**EXCERPTED TEXT**.
============================================================

In the near future, the world has been torn apart. America is in anarchy, with drones enforcing restrictions on public assembly. Europe is fighting China in Africa, and all news of the conflict are tightly controlled. Postmodern Japan, beset by serial killers and radioactivity, struggles to rekindle the memory of history. Three characters - an addict theater director staging a play through heartbreak, a war minister whose son has joined the front lines, and a poet drawing a dangerously large crowd to her reading - are navigating an uncertain, unknowable world through different political landscapes, literary styles, and conceptions of the self to reach the depths of what makes us human.

Who can mend the tear?

Published by the prestigious Oneworld (multiple Booker Prize winner) and translated by Jason Blake, In/Half is available in English!

Coming from a small country with a lesser-known culture, and without access to big media outlets, getting In/Half noticed has been a challenge.

============================================================

**GIVEN PROBLEM**.
Continue the promotional piece about the novel In/Half, starting right after its last sentence.

**INFORMATION SUPPLIED**.
============================================================

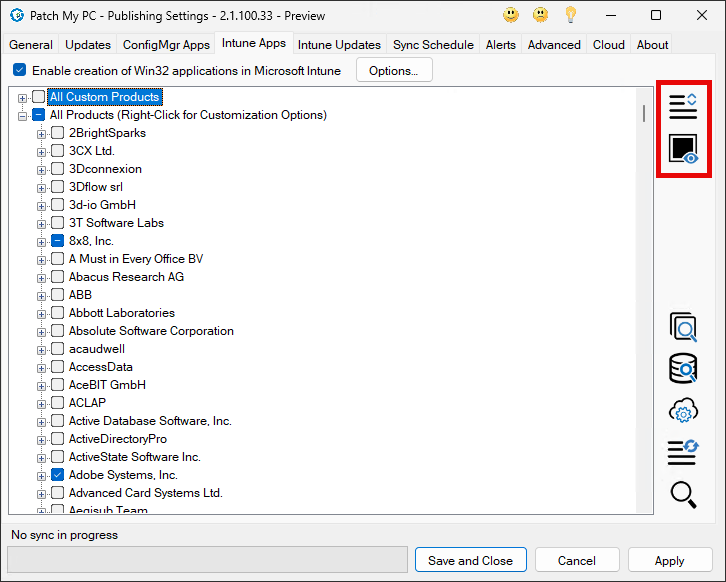This screenshot has height=582, width=726.
Task: Click the expand/collapse list icon
Action: coord(682,106)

============================================================

**RESULT OF THE EXERCISE**.
In/Half has earned recognition, including the European Union Prize for Literature and a longlisting for the International Dublin Literary Award. It's been praised by Publisher’s Weekly, Complete Review, and World Literature Today, with an excerpt featured on Literary Hub. You can even find it at the Stavros Niarchos Foundation Library on Manhattan’s 5th Avenue!

But ultimately, whether In/Half finds its audience is up to readers like you. If you’re intrigued, if you believe in supporting writers and diverse voices, I invite you to explore In/Half. And if you do not think it is the right book for you, that’s perfectly fine. As the artist Ulay wisely said, “Some can’t, some won’t, and that is all there is to it.”

In/Half is an overwhelming vision of the future ... and shows an exceptional writer at work.
— De Standaard
A novel that repays careful reading for some brilliant set-pieces, for its believably flawed characters, and for its bone-dry, even cynical, wit.
— SFX
Sustains its ghostly, ethereal tone and will be appreciated by readers looking for a mind-bending puzzle.
— Publisher's Weekly

Pixels (2021)

cover of Pixels from the viewing platform of the 1 Vanderbilt Summit building in New York City, overlooking Empire State Building and One World Trade Center

What is free will in a world designed by AI?

Pixels, written during the lockdowns, imagines an AI, not benevolent, not malevolent, but simply creative – using human lives as the medium for its grand artistic vision. It manipulates our urges, our memories, our very understanding of reality.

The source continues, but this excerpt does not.